SOURCE MATERIAL –

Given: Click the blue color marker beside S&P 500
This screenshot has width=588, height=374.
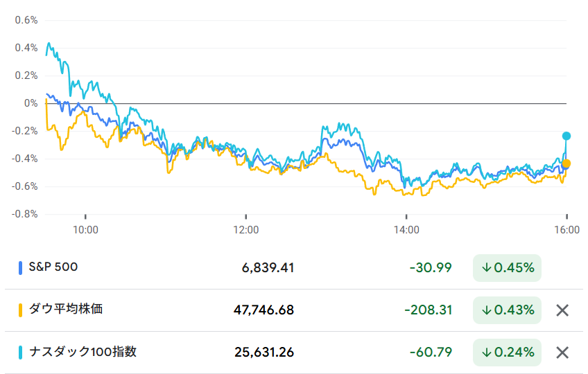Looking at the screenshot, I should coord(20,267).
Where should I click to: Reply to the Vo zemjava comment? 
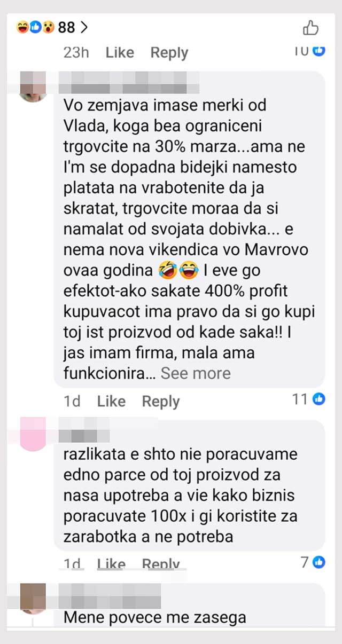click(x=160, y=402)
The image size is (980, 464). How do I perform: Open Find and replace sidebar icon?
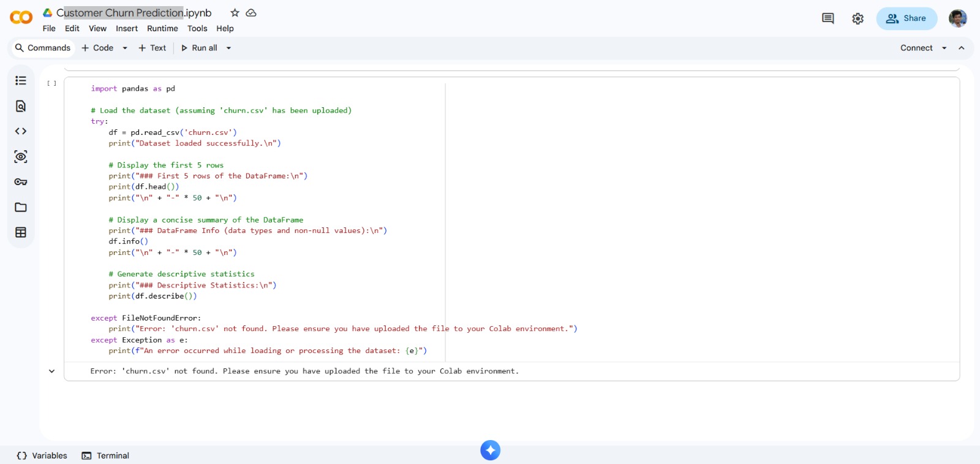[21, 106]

---

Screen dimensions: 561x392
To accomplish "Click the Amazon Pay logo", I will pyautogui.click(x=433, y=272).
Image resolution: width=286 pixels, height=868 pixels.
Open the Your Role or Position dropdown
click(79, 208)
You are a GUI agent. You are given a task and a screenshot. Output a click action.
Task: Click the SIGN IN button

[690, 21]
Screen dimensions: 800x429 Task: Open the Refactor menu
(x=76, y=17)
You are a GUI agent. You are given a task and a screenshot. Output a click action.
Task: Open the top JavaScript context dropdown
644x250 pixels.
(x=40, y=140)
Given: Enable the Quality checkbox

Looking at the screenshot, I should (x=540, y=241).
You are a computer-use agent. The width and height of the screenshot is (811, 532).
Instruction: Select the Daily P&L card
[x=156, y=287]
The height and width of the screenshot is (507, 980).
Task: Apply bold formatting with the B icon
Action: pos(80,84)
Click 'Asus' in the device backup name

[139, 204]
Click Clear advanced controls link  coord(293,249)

* * *

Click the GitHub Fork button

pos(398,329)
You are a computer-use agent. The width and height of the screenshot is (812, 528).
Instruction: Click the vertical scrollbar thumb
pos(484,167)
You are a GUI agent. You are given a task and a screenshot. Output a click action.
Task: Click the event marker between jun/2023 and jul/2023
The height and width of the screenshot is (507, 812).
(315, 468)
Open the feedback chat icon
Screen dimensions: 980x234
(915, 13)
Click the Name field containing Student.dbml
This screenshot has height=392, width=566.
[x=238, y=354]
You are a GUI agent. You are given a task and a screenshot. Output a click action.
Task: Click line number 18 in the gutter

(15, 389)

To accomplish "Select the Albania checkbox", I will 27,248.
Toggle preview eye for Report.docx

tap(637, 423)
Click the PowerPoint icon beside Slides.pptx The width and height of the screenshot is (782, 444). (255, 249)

WHAT YOU SHOULD DO –
All lines with the word "marker" are needed; pull them from the entries and copy each.

OUTPUT OF THE TASK –
Given: Click the blue color marker beside S&P 500
Task: Click the event marker between jun/2023 and jul/2023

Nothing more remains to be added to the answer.